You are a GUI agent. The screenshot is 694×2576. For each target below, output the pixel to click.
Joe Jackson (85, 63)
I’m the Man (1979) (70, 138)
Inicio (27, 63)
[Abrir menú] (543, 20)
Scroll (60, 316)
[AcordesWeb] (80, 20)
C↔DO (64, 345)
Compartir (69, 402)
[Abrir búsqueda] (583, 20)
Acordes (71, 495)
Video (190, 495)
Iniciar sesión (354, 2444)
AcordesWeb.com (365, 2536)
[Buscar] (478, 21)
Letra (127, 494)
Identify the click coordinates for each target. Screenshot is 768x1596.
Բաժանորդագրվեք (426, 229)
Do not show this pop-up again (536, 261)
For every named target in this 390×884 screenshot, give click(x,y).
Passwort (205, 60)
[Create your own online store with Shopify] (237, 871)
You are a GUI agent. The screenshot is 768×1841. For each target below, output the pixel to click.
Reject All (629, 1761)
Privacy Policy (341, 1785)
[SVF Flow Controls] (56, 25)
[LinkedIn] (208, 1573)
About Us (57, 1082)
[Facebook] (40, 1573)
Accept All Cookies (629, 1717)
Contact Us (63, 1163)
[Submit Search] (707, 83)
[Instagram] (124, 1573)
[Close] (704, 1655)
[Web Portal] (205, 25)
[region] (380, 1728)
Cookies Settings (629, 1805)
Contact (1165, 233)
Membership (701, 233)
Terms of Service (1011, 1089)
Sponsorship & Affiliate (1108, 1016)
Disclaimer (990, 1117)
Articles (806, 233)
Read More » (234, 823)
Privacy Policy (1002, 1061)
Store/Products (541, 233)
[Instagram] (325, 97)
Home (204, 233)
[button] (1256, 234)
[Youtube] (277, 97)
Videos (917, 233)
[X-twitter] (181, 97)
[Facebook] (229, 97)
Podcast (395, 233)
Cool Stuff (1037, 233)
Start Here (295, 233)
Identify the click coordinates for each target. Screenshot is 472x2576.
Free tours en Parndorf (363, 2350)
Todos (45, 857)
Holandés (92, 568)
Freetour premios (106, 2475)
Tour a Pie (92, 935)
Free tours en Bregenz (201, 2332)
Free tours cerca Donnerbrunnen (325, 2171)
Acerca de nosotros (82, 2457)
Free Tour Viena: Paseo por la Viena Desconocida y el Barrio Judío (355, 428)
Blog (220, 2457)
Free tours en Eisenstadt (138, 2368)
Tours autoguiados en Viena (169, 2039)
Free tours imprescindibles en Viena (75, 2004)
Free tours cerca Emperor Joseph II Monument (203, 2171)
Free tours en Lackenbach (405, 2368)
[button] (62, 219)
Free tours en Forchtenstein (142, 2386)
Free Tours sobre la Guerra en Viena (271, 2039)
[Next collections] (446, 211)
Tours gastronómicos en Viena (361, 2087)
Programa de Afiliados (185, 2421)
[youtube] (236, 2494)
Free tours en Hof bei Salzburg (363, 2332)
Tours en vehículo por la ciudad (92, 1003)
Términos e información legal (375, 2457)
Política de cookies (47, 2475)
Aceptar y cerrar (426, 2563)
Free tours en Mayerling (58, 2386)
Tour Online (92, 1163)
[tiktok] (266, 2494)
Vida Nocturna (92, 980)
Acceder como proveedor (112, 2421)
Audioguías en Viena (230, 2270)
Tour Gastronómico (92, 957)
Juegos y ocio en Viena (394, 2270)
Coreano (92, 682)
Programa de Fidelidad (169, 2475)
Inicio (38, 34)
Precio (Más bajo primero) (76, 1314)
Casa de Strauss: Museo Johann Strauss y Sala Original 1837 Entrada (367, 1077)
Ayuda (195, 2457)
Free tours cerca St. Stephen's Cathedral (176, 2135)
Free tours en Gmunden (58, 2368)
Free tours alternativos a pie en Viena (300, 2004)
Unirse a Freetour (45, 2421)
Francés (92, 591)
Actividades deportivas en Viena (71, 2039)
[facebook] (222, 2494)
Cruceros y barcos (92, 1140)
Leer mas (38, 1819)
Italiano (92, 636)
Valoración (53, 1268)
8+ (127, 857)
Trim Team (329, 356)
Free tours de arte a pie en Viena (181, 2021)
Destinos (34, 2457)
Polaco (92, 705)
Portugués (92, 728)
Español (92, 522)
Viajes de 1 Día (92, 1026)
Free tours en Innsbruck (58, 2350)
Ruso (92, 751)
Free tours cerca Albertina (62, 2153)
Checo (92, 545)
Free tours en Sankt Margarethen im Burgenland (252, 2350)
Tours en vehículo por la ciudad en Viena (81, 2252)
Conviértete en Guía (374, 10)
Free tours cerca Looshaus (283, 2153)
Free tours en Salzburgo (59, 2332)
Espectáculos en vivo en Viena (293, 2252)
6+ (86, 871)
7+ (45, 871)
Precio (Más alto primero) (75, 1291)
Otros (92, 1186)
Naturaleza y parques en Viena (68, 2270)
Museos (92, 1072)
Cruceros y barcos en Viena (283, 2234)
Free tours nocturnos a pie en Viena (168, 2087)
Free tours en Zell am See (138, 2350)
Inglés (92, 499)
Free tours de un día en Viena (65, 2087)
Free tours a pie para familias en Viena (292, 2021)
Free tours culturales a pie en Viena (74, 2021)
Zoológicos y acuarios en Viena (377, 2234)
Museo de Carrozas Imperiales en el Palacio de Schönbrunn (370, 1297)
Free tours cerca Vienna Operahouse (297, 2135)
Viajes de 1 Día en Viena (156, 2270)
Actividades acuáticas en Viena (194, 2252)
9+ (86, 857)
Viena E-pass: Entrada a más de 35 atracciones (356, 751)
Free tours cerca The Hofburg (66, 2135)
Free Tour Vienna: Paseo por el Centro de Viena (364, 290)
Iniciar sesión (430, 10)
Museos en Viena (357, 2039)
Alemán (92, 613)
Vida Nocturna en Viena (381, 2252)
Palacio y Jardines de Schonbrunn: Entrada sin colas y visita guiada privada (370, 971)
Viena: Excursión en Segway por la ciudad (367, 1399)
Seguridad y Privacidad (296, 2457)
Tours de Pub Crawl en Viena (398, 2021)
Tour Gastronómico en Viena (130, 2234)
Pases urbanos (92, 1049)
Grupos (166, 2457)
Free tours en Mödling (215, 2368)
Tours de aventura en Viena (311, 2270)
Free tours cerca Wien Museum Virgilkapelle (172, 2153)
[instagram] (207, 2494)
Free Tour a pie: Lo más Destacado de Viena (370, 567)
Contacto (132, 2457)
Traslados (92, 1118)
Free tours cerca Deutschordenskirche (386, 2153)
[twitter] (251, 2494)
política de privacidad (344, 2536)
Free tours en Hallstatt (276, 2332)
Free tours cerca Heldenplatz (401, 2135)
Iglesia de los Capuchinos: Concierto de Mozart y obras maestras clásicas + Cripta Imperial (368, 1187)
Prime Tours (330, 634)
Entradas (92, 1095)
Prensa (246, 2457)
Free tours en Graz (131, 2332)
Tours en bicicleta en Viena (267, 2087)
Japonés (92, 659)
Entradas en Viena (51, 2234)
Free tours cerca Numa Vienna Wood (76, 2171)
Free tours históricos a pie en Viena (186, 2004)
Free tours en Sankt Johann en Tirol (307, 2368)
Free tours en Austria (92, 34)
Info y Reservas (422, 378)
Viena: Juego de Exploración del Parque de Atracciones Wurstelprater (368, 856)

§ **What the task requires**: Show every line of the data in which the word "ciudad" appears.

§ **Solution to the problem**:
Tours en vehículo por la ciudad (92, 1003)
Tours en vehículo por la ciudad en Viena (81, 2252)
Viena: Excursión en Segway por la ciudad (367, 1399)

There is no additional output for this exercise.